2. 地球から来た男(chikyuu kara kita otoko) – oddly I can’t find any online
reference to this collection from before the 2007 Kadokawa Bunko imprint,
though I bought mine years before that, in about 1999 or 2000.
3. Author of Wild Geese and other works, also known
for his poetry and his translations of contemporary Western authors such as
Hans Christian Andersen, Ibsen and others.
In his later career, he produced a number of biographies of Edo Period
academics.
4. Hoshi’s great-grandfather was a famous writer and
physician to royalty, his grandfather was an anatomist, his father was the
founder of both a pharmaceutical university and a pharmaceutical manufacturer.
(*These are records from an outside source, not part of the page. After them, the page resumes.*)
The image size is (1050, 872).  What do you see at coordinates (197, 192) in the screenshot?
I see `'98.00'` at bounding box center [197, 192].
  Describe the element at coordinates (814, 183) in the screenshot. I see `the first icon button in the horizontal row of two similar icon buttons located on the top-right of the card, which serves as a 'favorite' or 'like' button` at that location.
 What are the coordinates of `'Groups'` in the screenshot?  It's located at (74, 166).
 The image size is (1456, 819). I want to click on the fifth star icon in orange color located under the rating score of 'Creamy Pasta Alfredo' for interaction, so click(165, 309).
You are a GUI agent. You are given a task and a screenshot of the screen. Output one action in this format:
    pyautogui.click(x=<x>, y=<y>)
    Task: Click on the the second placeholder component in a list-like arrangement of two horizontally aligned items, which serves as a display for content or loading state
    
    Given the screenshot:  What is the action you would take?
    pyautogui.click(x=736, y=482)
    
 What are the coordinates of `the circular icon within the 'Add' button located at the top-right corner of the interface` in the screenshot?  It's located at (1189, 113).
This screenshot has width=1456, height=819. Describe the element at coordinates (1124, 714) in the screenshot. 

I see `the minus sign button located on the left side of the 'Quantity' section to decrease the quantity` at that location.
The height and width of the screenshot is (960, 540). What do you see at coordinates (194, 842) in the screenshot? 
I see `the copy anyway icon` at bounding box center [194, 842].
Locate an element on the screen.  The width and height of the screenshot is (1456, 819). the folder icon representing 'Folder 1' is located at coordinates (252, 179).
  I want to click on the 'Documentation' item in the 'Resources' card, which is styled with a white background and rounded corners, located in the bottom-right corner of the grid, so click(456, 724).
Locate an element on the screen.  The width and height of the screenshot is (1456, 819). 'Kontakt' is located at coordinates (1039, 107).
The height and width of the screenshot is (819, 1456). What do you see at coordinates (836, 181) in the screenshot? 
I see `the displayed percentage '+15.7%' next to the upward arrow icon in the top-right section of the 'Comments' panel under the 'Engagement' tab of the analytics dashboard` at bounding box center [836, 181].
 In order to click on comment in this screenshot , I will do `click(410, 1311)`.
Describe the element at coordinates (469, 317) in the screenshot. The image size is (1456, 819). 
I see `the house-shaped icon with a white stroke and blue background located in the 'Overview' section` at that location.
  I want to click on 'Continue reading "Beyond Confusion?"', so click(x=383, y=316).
5. The founder of the luxurious New Otani hotel chain.
6. This is considered something of a new thing in English –
think flash fiction – but has been a mainstay of Japanese literature, not only
in fiction but for essays and the like, more or less since the beginning of
their commercial printing industry.
7. Interestingly, some of the best American SF authors of
the 30s and 40s – surely a major influence on Hoshi, given his translation of
Frederick Brown and his interest in Ray Bradbury – were also known for their
mysteries and crime stories. I’ve often
wondered if working in this genre helps to discipline the fantasies of SF to
create superior stories.
8. The Japanese industry’s equivalent of the Nebula, awarded
by the Science Fiction and Fantasy Writers of Japan.